> Goal of the exercise
Starting at the line that holds "Where should I", reproduce each line exactly up to and including the last line of the records below. Pictures stay out.

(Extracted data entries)
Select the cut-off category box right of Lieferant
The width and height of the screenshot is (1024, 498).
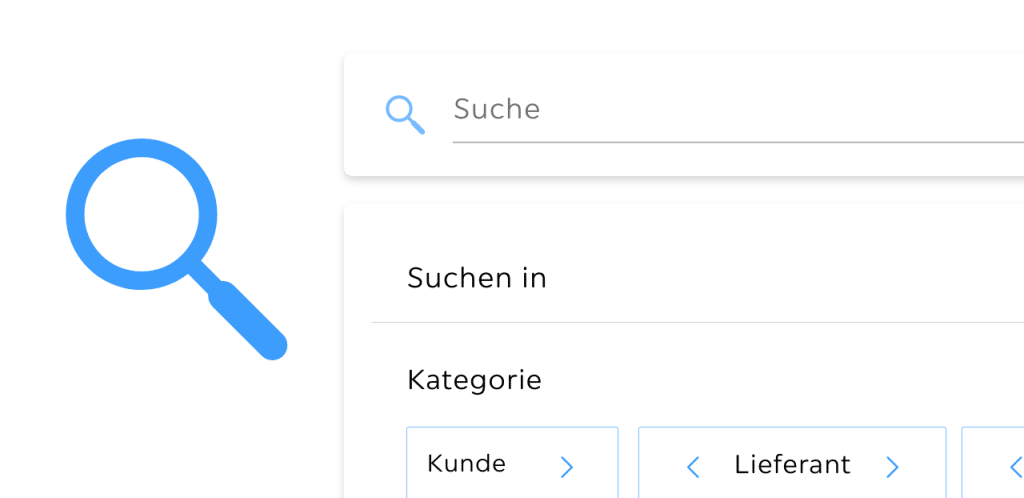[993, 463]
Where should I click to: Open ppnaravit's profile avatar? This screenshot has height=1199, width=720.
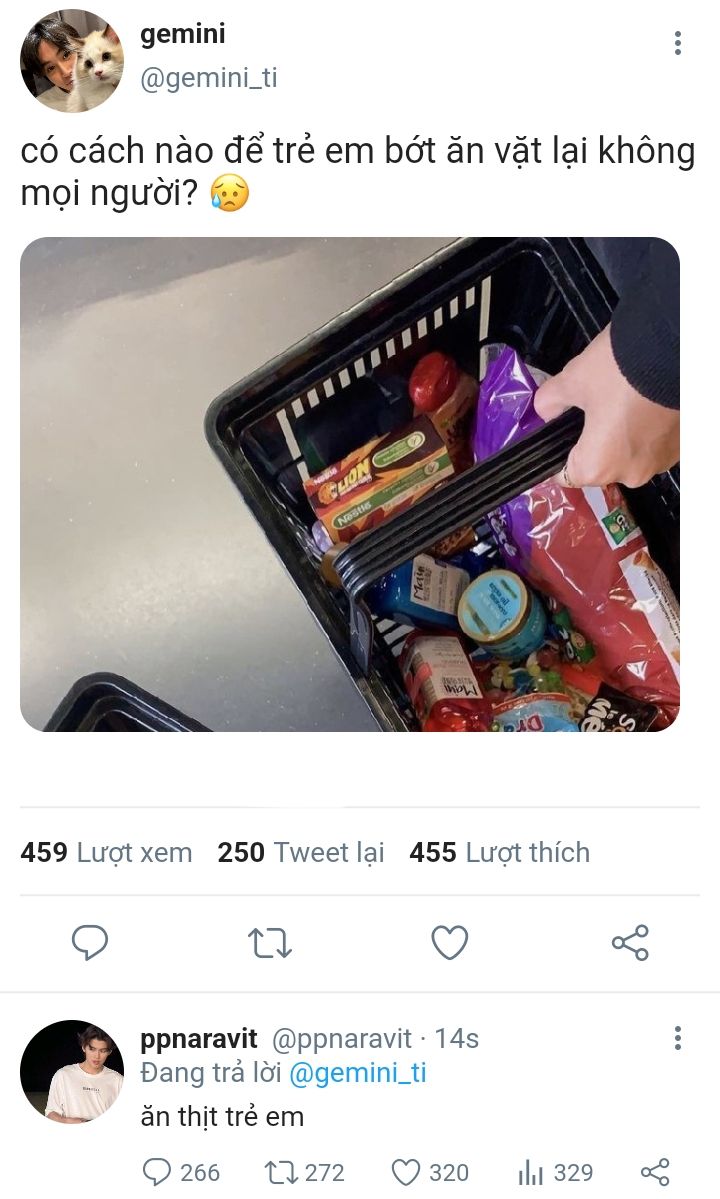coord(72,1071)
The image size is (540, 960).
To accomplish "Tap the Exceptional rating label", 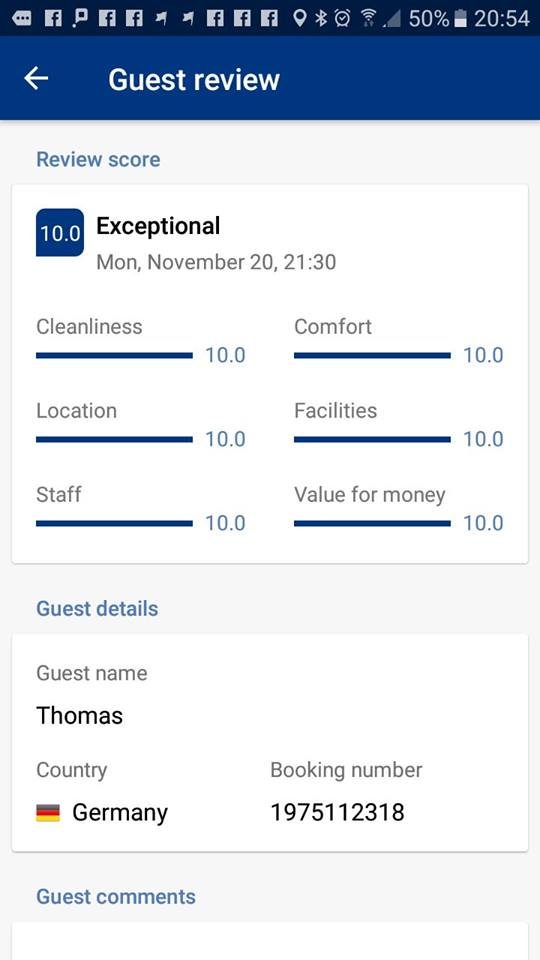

> The answer
Where should I click to: Open ppnaravit's profile avatar? This screenshot has height=1199, width=720.
coord(72,1071)
The image size is (540, 960).
To accomplish "Tap the Exceptional rating label", 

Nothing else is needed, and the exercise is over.